To help you diversify the age range of your team and cast your candidate-sourcing net over a wider audience, we’ve put together a list of common mistakes we see in job posts in order to help you and your team avoid them:

  1. Avoid experience maximums or upper limits. When you write in a job post that you are looking for candidates with 3–5 years of experience, you might mean that you are looking for a person who has approximately 3–5 years of experience in the role for which you’re hiring. But job seekers might read this to mean that you only willing to consider people who have been in the workforce for a total of 3–5 years — in other words, that you are only looking for recent college graduates in their 20s. This nuance inadvertently alienates career changers, and people over 30 who built expertise in the relevant field after starting their careers elsewhere. By avoiding upper limits on the desired years of experience, you broaden your ability to bring in people who don’t just have experience in your target field, but also bring rich and diverse backgrounds that younger candidates don’t.
  2. Avoid “required” degrees or majors. Any job — even technical ones — entails a mix of knowledge, skills, and motivations. Consider how your job post expresses what knowledge, skills, and motivations you are looking for in a candidate. When you list a certain degree, say computer science, as “required” for an engineering, data science, or product management role, you alienate potentially relevant candidates who — for various reasons — did not major in that specific field. Just a few of the people you could miss out on: engineers who completed bootcamps, product managers who taught themselves to code, or experienced engineering managers who graduated from college before computer science was as popular a major as it is now. A more effective approach is to use the term “or equivalent” next to a technical degree or major to more broadly represent the knowledge you expect from your target candidates. By adopting this approach, you’d put yourself in the same breath as leading-edge companies like Google and Apple, which CNBC includes as 2 of 14 companies that no longer require employees to have a college degree
  3. Avoid immaturity. We agree that you should feel free to send a message that your company is fun, that you strive for a workplace that feels like a home, and that prospective employees would be coming to a place where people want to work every day. But if you overdo the language, perhaps you alienate parents who need to leave at 6 or a candidate in the 40+ age range who just decides that this company’s culture wouldn’t be a good fit. You can still convey the message that your company is an exciting place to work by using words like “dynamic” or “energetic”, but you may want to eliminate offending lingo like ninjas, wizards, and rockstars. Ideally, you can run posts by your marketing pros or on a diverse group of prospective employees to see what thoughts and feelings your job post evokes with each of them. And, for those of you recruiting in the Bay Area, Layoff-Aid for Hiring is happy to not just help you source talent you’ll otherwise miss, but also to partner on reviewing your job posts.

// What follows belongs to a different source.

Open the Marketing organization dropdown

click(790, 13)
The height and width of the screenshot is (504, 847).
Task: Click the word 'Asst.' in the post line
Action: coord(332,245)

Professionalism applies not just to job titles or bullet points under the “Responsibilities” and “Desired Experience” sections but also to the description of your company and its culture.

Ultimately, the most important rule of thumb is to be mindful of how your job posts may be perceived by different groups of people. Remember, not everyone reading your post learned like you or thinks like you — and that diversity of thought is exactly what contributes to the healthiest possible culture. If you want your company to reach its full potential, you need to recruit people old and young, with a diversity of backgrounds, united by shared values and a common mission.